- **Dataset entries**

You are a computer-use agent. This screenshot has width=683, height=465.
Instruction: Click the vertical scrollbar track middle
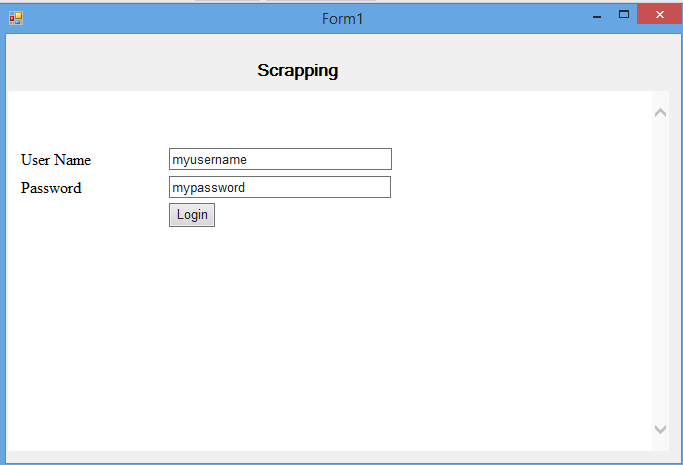pyautogui.click(x=660, y=270)
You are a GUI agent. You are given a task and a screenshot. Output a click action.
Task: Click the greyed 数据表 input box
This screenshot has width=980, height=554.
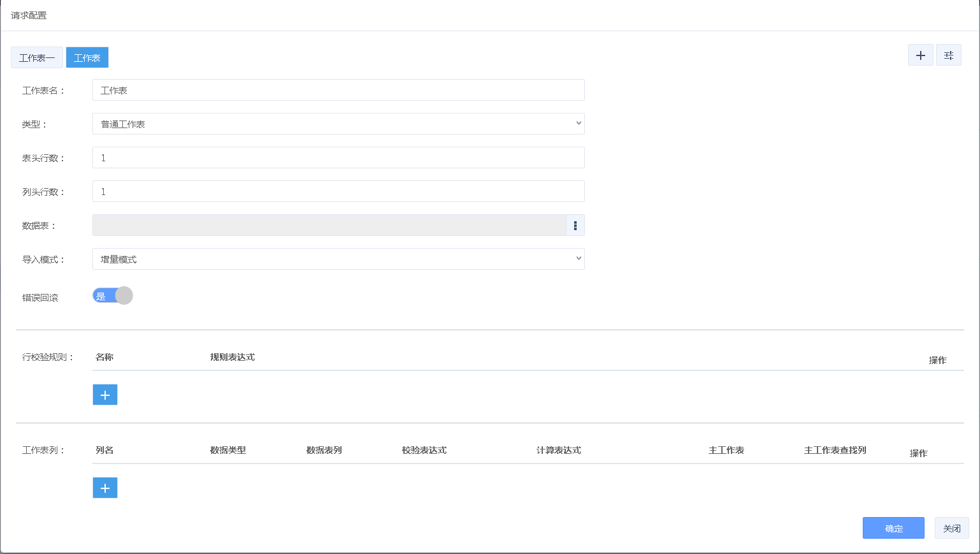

- **Exercise prompt**
Search the records for the string "height" and return every line in which it occurs.

- **Written answer**
You are a computer-use agent. This screenshot has width=683, height=465.
This screenshot has width=980, height=554.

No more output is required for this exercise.